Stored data
---

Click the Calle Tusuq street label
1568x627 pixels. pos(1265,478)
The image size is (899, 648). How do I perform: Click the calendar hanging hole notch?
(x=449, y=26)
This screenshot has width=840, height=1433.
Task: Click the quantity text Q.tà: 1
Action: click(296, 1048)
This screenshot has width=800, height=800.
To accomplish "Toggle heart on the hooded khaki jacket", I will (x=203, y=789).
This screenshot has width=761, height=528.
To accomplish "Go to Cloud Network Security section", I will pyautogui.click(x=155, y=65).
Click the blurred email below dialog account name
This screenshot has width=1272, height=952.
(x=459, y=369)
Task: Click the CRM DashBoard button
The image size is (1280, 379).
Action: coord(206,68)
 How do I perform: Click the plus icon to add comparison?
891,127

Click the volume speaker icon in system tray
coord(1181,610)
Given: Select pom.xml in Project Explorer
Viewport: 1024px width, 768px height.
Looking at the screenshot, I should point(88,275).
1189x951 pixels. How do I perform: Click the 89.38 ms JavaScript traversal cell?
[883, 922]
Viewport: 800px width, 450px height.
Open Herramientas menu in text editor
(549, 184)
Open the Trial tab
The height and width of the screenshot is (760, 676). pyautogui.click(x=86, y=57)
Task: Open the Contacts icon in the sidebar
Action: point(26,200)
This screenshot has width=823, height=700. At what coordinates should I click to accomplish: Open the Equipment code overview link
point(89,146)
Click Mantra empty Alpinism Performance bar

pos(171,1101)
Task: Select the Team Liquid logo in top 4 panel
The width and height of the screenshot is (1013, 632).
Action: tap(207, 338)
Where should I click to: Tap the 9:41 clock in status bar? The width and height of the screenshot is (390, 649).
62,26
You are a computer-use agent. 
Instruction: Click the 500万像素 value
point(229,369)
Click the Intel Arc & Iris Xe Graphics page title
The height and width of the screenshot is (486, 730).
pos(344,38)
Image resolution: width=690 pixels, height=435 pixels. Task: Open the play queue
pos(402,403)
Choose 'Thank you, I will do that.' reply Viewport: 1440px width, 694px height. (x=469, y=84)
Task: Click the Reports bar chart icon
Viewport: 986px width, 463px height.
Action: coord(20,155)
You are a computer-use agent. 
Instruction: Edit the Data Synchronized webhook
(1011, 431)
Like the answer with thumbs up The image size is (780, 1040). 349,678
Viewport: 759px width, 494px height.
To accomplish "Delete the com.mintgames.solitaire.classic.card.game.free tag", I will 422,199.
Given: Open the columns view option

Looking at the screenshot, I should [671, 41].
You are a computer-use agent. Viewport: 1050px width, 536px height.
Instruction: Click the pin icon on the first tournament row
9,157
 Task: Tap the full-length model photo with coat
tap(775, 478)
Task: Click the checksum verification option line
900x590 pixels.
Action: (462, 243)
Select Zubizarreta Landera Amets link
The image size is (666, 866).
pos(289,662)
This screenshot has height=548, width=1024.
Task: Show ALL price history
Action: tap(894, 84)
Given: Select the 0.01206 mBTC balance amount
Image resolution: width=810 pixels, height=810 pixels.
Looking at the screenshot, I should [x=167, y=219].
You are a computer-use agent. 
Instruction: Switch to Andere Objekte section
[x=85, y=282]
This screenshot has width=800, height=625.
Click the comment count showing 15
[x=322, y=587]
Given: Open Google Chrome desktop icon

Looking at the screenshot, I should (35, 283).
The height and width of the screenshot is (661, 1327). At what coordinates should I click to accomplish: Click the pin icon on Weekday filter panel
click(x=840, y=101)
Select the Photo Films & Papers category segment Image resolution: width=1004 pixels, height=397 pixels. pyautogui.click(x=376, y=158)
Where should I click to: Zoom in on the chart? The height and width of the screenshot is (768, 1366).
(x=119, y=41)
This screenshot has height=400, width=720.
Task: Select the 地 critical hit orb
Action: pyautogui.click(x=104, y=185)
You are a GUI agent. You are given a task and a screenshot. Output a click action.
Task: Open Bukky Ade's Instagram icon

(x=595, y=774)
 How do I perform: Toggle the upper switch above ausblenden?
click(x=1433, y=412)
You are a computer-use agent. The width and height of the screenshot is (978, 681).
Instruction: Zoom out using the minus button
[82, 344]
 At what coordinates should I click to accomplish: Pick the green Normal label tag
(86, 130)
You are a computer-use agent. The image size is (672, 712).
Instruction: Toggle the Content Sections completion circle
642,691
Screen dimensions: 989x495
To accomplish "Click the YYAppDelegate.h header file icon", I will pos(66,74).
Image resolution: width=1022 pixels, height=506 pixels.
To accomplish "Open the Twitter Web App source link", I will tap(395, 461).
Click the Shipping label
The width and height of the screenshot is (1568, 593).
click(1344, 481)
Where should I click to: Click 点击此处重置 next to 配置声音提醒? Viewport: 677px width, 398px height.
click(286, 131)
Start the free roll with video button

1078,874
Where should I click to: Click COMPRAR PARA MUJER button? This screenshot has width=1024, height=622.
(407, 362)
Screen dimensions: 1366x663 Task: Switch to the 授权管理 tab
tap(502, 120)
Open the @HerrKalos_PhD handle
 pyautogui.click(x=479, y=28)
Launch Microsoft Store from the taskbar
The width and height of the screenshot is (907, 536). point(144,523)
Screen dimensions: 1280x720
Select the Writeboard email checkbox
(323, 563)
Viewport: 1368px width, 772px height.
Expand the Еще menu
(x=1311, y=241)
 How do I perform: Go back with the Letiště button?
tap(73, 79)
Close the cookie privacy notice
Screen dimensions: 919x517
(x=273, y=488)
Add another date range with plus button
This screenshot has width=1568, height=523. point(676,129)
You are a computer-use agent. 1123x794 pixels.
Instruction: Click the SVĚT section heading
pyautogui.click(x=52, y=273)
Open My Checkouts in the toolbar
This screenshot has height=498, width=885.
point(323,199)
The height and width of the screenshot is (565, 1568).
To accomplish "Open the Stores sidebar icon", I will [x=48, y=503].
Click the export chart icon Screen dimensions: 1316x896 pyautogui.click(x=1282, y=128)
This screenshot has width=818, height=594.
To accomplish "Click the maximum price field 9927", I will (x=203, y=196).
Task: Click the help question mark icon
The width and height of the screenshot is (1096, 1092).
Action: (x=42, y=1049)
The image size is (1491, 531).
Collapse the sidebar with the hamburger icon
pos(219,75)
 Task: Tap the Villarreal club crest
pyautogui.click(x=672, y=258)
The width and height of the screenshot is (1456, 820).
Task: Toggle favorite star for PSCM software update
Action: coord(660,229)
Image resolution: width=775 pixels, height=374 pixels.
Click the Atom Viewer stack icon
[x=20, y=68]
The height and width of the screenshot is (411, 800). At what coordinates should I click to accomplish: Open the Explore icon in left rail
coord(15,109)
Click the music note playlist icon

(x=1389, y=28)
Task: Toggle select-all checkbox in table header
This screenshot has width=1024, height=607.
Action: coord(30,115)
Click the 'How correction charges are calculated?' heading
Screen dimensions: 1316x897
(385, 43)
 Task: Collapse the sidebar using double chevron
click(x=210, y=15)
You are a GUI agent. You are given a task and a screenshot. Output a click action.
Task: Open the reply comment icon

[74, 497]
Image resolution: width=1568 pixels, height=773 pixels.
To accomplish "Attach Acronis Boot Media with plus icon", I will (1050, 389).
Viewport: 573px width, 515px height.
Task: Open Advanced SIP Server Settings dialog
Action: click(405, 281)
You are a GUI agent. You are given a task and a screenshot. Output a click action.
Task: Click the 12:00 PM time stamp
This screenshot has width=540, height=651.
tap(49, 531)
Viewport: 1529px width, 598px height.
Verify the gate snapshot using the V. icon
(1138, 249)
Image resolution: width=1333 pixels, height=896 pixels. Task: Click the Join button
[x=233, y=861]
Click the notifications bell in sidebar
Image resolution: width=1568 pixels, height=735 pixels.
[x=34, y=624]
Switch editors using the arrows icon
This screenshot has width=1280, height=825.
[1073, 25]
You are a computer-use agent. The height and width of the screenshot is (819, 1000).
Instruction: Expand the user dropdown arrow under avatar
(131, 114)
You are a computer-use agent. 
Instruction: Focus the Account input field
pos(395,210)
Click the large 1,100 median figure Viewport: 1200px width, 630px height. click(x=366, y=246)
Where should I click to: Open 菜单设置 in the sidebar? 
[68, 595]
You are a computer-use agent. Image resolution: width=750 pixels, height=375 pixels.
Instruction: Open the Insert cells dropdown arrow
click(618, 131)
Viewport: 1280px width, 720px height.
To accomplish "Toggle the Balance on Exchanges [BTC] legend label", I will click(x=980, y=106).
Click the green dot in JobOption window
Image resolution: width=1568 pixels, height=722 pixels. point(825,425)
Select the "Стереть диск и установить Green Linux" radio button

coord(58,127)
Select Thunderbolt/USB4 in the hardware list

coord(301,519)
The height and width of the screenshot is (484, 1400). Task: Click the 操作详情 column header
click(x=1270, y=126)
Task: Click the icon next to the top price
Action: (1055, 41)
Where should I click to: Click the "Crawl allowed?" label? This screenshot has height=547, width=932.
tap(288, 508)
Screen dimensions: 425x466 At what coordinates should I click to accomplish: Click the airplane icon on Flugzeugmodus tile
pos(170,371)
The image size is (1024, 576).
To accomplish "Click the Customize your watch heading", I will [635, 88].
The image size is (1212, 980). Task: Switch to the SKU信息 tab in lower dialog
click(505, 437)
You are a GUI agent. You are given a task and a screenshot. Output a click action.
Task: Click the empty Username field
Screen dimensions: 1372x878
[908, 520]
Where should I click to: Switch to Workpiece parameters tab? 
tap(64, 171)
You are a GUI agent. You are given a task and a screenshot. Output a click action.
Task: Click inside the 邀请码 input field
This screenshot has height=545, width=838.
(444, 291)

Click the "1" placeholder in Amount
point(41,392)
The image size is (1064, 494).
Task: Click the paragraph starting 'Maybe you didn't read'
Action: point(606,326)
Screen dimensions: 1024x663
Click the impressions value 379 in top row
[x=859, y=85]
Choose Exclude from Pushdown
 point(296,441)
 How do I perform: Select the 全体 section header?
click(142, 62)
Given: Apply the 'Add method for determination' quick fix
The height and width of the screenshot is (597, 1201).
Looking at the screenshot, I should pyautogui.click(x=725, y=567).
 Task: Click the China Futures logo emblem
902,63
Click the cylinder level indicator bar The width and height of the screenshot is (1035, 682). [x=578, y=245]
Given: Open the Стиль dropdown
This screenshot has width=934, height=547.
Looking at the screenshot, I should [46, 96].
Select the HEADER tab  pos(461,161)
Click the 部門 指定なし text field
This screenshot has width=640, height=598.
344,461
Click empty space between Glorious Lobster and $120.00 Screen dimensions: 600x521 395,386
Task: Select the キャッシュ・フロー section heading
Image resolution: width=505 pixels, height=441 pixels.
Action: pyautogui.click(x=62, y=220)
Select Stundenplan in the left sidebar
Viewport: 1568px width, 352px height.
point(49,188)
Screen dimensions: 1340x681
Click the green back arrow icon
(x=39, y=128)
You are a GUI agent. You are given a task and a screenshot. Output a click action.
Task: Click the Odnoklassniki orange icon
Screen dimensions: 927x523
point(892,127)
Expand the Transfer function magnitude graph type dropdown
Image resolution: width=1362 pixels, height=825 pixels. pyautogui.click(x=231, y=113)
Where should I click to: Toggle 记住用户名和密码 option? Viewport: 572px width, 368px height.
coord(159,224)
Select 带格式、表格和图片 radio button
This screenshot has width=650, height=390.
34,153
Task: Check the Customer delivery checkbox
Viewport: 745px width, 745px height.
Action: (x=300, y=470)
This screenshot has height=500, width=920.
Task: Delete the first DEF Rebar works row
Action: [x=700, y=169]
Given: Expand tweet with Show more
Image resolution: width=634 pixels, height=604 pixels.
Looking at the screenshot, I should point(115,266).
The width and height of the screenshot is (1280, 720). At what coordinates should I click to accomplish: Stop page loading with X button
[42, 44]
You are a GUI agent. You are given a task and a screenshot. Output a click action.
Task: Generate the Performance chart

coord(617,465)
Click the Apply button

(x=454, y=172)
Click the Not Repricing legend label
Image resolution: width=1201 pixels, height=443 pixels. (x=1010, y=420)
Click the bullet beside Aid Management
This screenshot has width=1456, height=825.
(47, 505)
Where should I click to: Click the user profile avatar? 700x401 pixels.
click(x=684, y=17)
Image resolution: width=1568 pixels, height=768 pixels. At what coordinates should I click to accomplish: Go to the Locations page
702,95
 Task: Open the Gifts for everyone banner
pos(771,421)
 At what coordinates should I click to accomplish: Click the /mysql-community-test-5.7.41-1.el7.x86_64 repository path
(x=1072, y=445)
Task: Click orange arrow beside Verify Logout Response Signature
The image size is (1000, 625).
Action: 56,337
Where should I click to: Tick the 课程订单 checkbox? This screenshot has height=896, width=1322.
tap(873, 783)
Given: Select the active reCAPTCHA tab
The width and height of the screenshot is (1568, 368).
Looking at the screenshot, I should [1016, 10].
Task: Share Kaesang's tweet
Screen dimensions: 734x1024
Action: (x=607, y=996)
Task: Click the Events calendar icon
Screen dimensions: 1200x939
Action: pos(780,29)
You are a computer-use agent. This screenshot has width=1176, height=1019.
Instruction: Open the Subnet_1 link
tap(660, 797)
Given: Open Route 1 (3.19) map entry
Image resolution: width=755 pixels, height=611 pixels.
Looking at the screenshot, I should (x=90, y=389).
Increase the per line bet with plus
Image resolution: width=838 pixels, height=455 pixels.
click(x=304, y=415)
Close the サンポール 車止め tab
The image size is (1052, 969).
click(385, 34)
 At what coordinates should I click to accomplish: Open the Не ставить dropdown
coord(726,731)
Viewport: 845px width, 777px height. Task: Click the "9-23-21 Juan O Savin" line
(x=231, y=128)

---

- [PROBLEM TO WORK ON] Reproduce each line above that contains "tweet".

- [OUTPUT FOR THIS EXERCISE]
Given: Expand tweet with Show more
Task: Share Kaesang's tweet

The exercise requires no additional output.